HTTPS is required for internet-facing deployments
If you run Paisa on a server and access it over the public internet, you must use it over HTTPS and choose a strong password. Over plain HTTP, a man-in-the-middle attacker can capture your session token and gain full access to your financial data. See the Deployment guide for reverse-proxy TLS setup instructions.
Session model¶
When you log in, Paisa creates a short-lived session and returns a
session token (a random UUID). This token is stored in the browser
and sent with every subsequent request in the X-Auth header.
| Property | Value |
|---|---|
| Token format | UUID v4 (random, 128-bit) |
| Token lifetime | 24 hours from login |
| Storage | SQLite sessions table on the server |
| Revocation | Logging out deletes the token immediately |
Session tokens expire automatically after 24 hours. Logging out (POST
/api/auth/logout) revokes the token immediately, regardless of the
remaining lifetime.
Threat model¶
| Threat | Mitigation |
|---|---|
| Password guessing / brute-force | Login endpoint is rate-limited to 6 requests per minute per IP address |
| Token theft over the network | Tokens must only ever be transmitted over HTTPS (see warning above) |
| Token theft from config file | Tokens are not stored in paisa.yaml; only password hashes are |
| Session fixation / forgery | Tokens are cryptographically random UUIDs issued only after a successful login |
| Persistent access after logout | Logout deletes the token from the database immediately |
| Offline password cracking (stolen config file) | Passwords are hashed with SHA-256. While this prevents casual inspection, a determined attacker with access to paisa.yaml could attempt offline brute-force. Use a long, randomly-generated password and restrict file-system access to paisa.yaml to limit this risk. |
Implementation details¶
Password storage¶
Paisa uses the SHA-256 cryptographic hash function to convert your password into a digest before storing it in the configuration file. This means:
- No one can read the configuration file and recover the password.

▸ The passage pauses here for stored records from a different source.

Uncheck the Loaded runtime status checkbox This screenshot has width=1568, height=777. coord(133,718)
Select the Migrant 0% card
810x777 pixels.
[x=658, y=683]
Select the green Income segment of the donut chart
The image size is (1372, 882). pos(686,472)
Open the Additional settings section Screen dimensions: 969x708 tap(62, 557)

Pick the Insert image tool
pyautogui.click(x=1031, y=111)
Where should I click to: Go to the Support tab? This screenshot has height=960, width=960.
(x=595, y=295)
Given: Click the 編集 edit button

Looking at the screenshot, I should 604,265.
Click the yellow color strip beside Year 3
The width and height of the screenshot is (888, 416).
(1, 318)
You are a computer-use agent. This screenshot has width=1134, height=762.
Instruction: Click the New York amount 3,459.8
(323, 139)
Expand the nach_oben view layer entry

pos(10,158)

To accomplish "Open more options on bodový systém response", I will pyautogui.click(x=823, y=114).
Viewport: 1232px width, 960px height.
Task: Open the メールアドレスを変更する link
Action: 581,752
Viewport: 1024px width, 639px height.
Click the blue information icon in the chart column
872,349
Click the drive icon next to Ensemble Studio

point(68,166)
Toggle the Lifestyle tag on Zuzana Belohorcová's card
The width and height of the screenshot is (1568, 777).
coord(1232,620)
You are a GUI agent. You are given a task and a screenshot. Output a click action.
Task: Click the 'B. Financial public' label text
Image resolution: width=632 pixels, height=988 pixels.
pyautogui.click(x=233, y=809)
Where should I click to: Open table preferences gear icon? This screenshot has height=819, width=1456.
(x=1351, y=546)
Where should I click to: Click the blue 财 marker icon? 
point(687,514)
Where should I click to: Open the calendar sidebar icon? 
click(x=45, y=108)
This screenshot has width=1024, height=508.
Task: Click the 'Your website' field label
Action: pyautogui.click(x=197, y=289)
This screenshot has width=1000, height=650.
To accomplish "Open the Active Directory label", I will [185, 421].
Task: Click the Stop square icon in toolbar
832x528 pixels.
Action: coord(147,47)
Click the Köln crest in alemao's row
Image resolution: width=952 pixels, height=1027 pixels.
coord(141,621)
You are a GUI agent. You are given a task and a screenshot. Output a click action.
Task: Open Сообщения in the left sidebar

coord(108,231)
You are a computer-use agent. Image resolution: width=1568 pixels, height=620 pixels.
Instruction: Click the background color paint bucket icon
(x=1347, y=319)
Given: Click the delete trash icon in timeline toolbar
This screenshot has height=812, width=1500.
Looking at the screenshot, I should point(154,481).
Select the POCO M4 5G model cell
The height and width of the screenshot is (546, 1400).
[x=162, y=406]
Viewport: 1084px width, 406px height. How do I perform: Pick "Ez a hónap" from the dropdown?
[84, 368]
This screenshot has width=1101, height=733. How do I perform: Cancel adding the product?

- If you forget the password you can remove the user accounts from the configuration file to regain access.
Passwords are stored in paisa.yaml in the form sha256:<hex-digest>.
Use a strong, randomly-generated password
Paisa currently uses SHA-256 to hash passwords, which is a fast hash.
If an attacker obtains a copy of paisa.yaml, they may be able to
recover a weak password offline very quickly. Always use a long,
randomly-generated password (16+ characters) and restrict read access
to paisa.yaml on the server.
Login flow¶
- Browser sends
POST /api/auth/loginwith{"username": "…", "password": "…"}. - Server hashes the supplied password with SHA-256 and compares it to the stored hash using a constant-time comparison (preventing timing attacks).
- On success, a new session record is created in the database and the server
returns
{"token": "<uuid>", "expires_at": "…", "username": "…"}. - The browser stores the token and includes it as
X-Auth: <token>on all subsequent requests. - Each request is validated against the
sessionstable; expired or non-existent tokens are rejected with HTTP 401.
Legacy credential header¶
For backward compatibility, Paisa also supports a legacy authentication mode
where credentials are sent directly in every request as
X-Auth: username:plaintext-password. This mode is disabled by default
and should not be used for internet-facing deployments. It can be enabled in
paisa.yaml for automated scripts or API clients that cannot maintain sessions:
Disable this option once all clients have migrated to the session-based login flow.